- **Textauszug**:

Mit nobler Überzeugungskraft

 

Karneval in Venedig. Selbst die Toten steigen, wie es der steife Text von Hans Müller vorgibt, aus ihren Gräbern und tanzen. Ganz so ausgelassen und hemmungslos geht es in der Inszenierung des 90jährigen Pier Luigi Pizzi nicht zu, der schon bei meinen frühen Opernaufführungen in Italien vor Jahrzehnten, den Status eines Altmeisters innehatte und in diesem Jahr kurz vor dem Corona-Lockdown am Teatro Regio von Turin die italienische Erstaufführung von Korngolds zweiter Oper Violanta herausbrachte (wenngleich bereits eine erste Gesamtaufnahme 1989 unter Marek Janowski bei ehemals CBS erschien, dort sind Eva Marton und Siegfried Jerusalem die Protagonisten) . Rot in rot hat er einen üppigen Salon mit vielen schweren Vorhängen auf die Bühne des Teatro Regio gestellt mit einem runden Durchblick, zwar nicht auf den im Text erwähnten Giudecca-Kanal, aber immerhin doch auf eine nächtliche Barke mit einem Gondoliere. Pizzi rückt den 1916 in München uraufgeführten Einakter, der mit Opern von Schillings, Zemlinsky und Schreker, aber der italienischen Veristen und ihrem Umkreis wie Zandonai und Montemezzi, die Vorliebe für die italienische Renaissance teilt, in die Entstehungszeit, ohne die schöne Violanta auf dem geschwungenen Sofa auf die Analysecouch Freuds zu legen (Blu-ray Dynamic 57876, auch als Nur-Audio 2 CD CDS7876).

Zurückhaltung kennzeichnet Pizzis geschmackvolle Fin-de-siècle Inszenierung, in der er die Männer in feschen Uniformen, den Maler Giovanni im Nero-Gewand, und die Damen in den wie die mit Harfen und Celesta glisssandierende Musik schimmernd fallenden Roben elegant drapiert. Violanta will sich an dem Verführer Alfonso, der ihre Schwester in den Tod getrieben hat, rächen. Gatte Simone, dem sich Violanta seither verweigert hat, soll Alfonso töten. Doch es kommt, wie wir es ahnten. Violanta verliebt sich in Alfonso und wirft sich schützend vor ihn, nachdem sie mit dem das Werk quasi umklammernden Karnevalslied („Aus den Gräbern selbst die Toten tanzen“) ihrem Mann das Zeichen für den Mord gegeben hat.

- **Auflistung**:
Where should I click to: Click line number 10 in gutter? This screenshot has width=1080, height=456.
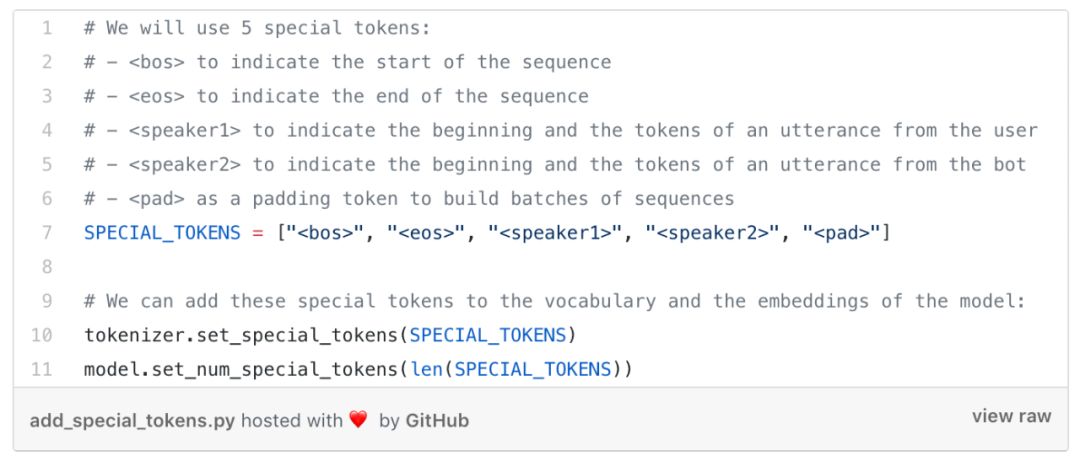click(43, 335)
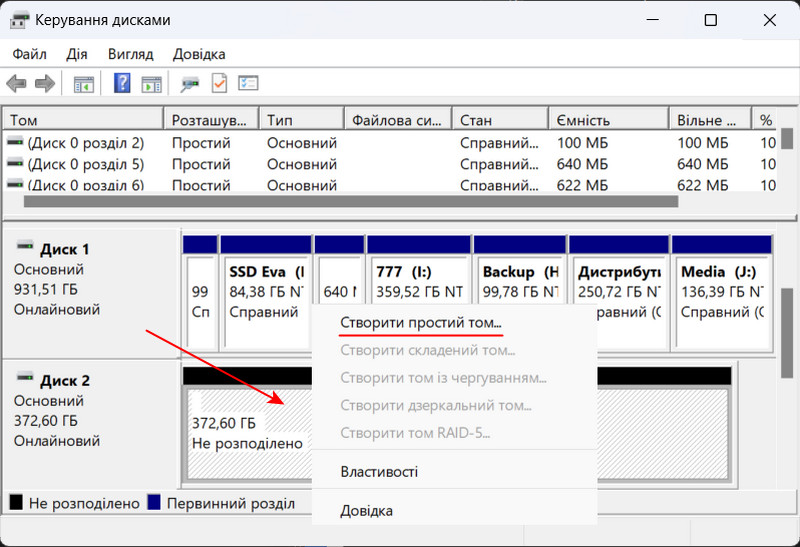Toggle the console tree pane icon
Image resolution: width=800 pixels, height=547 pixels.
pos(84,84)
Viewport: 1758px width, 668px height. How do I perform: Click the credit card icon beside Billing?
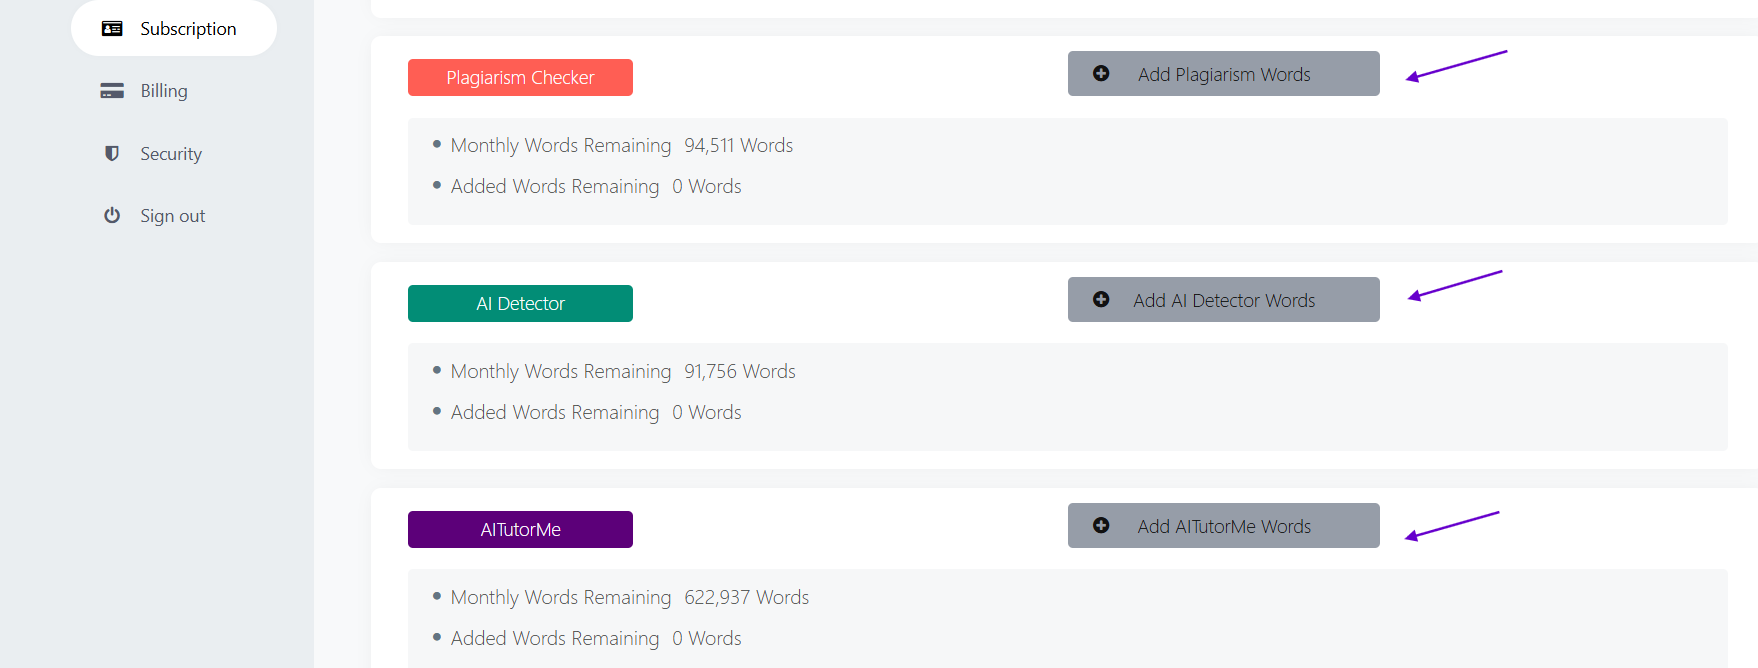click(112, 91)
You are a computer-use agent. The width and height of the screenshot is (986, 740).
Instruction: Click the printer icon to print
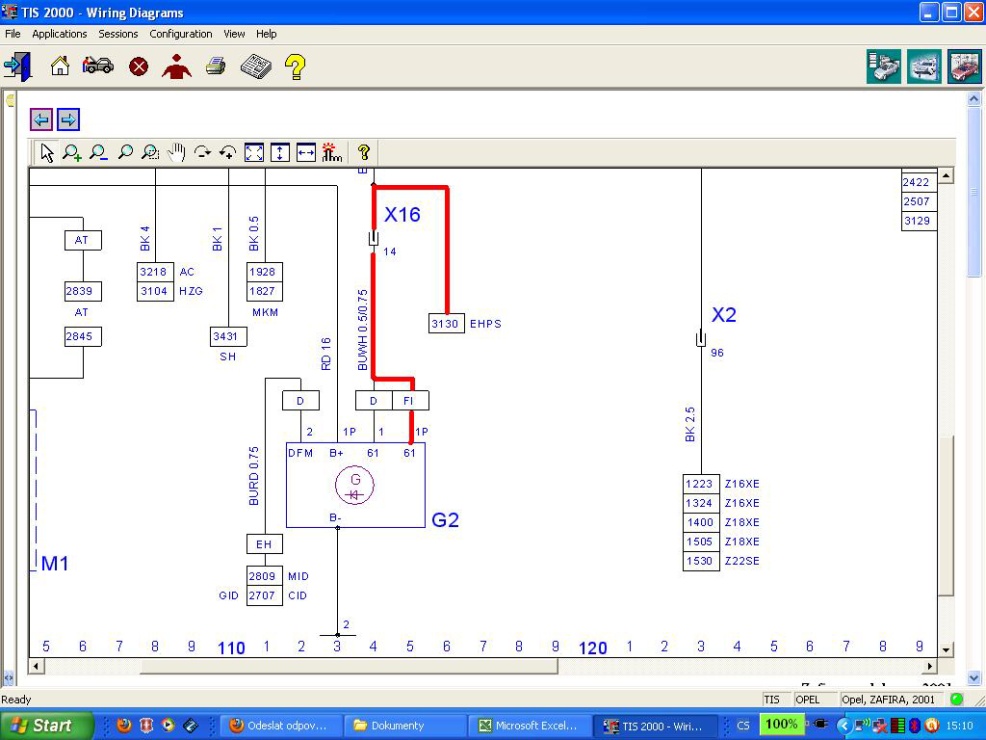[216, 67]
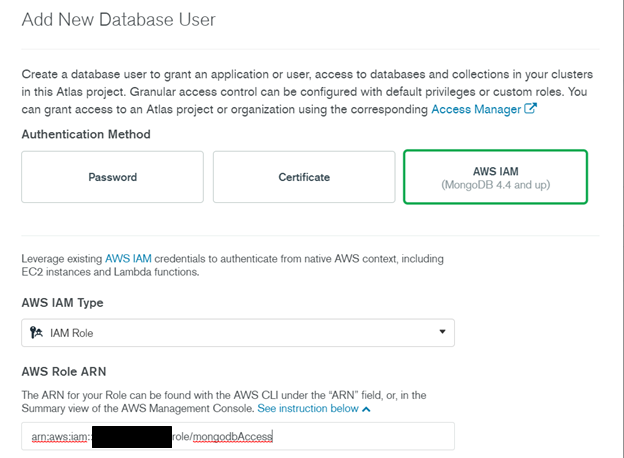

- **Schriftliche Aufgabe 1**: In welcher Stadt wurde Korngolds Einakter laut der Besprechung der Violanta-Inszenierung 1916 uraufgeführt?
- **Schriftliche Aufgabe 2**: Setzen Sie die Besprechung der Violanta-Inszenierung im Anschluss an ihren letzten Satz fort.
Die Auflistung stammt aus einer anderen Quelle als der Textauszug.

- **Lösung 1**: In München.

- **Lösung 2**:
Annemarie Kremer singt diese liebende Rächerin mit den Tönen einer Isolde, verschwenderisch verteilten und sicheren Höhen, die in ein tragfähig elegantes Piano abfallen, Durchhaltekraft und Ausdruck, Salome, Isolde alles in einem. Jeritza hat Violanta in Wien und an der Met zum Erfolg geführt, Emmy Krüger, die in München die Violanta und im folgenden Jahr ebenfalls unter Bruno Walter den Silla in Palestrina kreiert hatte, hatte der Figur weniger Aufmerksamkeit verschafft. Es wäre Kremer zu wünschen, ihren Turiner Erfolg andernorts wiederholen zu können. Prägnante Vignetten dienen zur Beschreibung Violantas, Matteos Schwärmerei (Juan Folqué), Szenen Violantas mit ihrem Gatten, dem sinisteren Michael Kupfer-Radecky als venezianische Militärführer Simone, der Amme Barbara, der erdigen Anna Maria Chiuri, und in der umfangreichsten Szene der Oper mit der Versuchung in Gestalt des Verführers, dem mit der Serenade „Der Sommer will sich neigen“ erscheinenden Alfonso, dessen Bacchus-Höhenglanz der vielseitig einsetzbare Amerikaner Norman Reinhardt zwischen Todessehnsucht („Sterben wollt ich oft“) und sinnlichem Verlangen in Duett („Reine Lieb’ die ich suchte“) vorzüglich drauf hat. Ähnlich der ins größere Fach drängende Peter Sonn in der charaktertenoralen Partie des Giovanni; gut auch die übrigen Sänger der kleineren Partien.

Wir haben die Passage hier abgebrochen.